Here is how the George Werden Buck Boys and Girls Club answered those questions.
“A consistent revenue stream” was the Boys and Girls Club’s most critical need pre-COVID and it continues to be the most “pronounced challenge,” according to Kahlil Diab, executive director of the 70-year-old facility-based organization in Joliet.
Funding is needed not only to sustain operations but to grow them, too, in order to meet the needs of the children in Will County in an “ever-changing landscape,” Diab said in an email.
COVID was one of those abrupt and dramatic landscape-changers.
“Roughly 75% of our projected revenue for 2020 was essentially erased or significantly altered,” Diab wrote in an email.
Pre-COVID, services such as academic tutoring, meal service, mentoring, and “proven high yield activities” were held in an actual building.

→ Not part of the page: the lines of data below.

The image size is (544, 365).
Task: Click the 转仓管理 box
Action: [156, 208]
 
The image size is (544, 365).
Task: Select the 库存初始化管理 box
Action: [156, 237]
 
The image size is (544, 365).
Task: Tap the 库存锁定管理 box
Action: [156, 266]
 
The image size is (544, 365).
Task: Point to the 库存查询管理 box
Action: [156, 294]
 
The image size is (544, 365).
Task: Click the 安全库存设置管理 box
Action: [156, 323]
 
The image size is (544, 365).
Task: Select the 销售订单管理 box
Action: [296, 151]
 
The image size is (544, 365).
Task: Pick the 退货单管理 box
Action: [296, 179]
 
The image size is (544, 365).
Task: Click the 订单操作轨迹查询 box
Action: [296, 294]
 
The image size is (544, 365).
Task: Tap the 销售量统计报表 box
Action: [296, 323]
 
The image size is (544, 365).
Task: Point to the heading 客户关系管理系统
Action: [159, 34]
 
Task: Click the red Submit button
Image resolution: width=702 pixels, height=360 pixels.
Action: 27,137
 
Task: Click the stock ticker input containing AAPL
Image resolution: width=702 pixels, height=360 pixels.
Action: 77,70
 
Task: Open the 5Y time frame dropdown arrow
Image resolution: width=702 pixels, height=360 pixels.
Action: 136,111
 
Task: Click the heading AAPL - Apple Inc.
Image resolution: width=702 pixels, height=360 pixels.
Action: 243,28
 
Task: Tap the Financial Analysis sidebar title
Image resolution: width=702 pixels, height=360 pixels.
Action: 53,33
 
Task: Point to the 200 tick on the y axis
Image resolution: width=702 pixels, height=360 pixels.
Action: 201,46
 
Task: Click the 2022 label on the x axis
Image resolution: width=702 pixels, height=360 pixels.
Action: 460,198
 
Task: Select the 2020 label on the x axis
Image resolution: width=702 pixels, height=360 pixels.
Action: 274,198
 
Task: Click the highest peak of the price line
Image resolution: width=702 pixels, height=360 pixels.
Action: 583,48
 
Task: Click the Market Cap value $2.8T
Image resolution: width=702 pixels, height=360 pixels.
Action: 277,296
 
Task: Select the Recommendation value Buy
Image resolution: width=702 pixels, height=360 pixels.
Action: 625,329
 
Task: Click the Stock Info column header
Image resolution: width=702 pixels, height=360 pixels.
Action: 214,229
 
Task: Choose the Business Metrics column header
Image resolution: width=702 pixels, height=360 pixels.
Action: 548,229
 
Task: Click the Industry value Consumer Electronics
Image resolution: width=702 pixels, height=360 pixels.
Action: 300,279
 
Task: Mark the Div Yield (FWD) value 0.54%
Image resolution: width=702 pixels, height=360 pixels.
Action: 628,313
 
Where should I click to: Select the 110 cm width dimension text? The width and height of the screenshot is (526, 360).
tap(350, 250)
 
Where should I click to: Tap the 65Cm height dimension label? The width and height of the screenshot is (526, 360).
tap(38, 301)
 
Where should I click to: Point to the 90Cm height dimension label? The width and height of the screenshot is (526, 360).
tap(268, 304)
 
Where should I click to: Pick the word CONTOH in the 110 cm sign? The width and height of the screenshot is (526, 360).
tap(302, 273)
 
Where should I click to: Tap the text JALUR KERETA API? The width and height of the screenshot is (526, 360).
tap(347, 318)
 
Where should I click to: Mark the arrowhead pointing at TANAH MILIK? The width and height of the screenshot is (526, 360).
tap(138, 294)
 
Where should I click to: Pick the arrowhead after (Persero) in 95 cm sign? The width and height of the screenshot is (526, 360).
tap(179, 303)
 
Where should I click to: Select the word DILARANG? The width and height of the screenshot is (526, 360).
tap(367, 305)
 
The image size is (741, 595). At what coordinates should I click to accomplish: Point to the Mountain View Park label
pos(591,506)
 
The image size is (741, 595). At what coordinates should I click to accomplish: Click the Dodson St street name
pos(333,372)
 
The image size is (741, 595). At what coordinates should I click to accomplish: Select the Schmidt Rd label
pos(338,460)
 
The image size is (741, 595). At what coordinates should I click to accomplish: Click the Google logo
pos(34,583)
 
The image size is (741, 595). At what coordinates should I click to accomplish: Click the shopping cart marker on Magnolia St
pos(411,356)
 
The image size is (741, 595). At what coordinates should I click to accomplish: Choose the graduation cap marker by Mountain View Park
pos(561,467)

And that building closed “due to safety precautions and state mandates in March 2020,” Diab said in an email.
“The majority of our members reside in homeless shelters, are in the foster care system, or come from single parent homes below the poverty line,” Diab wrote. “So fully ceasing services was simply not an option.”
Instead, the club partnered with the Northern Illinois Food Bank to offer curbside “grab and go” meals, Diab said.
The club also partnered with the United Way of Will County and served distribution sites on Joliet’s east side for personal protective equipment and essential hygiene products, Diab said.
Staff also developed an action plan for programming that blended hands-on activities with a weekly activity kit, interactive videos of staff and telephone/Zoom mentoring, Diab said.
All membership dues for any type of programming or initiative in 2020 was completely waived, making it easier for all youth in the community to participate, Diab said.
“The blended approach was necessary because a large number of the club’s members come from the District 86 school district and would not receive take-home laptops until the fall of 2020,” Diab said in an email.
Academics were added to a blended summer programming and virtual tutoring became available in the fall.
As if COVID wasn’t enough, a storm in 2020 caused “devastating” water damage to the first floor, where the computer labs, game room and main officers were located. This created “a plethora of challenges relating to destroyed computers, printers, and WIFI capabilities,” Diab wrote. But the club is now fully reopened, and its summer session will launch in July, he said.
Diab is optimistic for the future. The community responded to challenges and the club has “an amazing team” that is “battled-tested,” Diab said.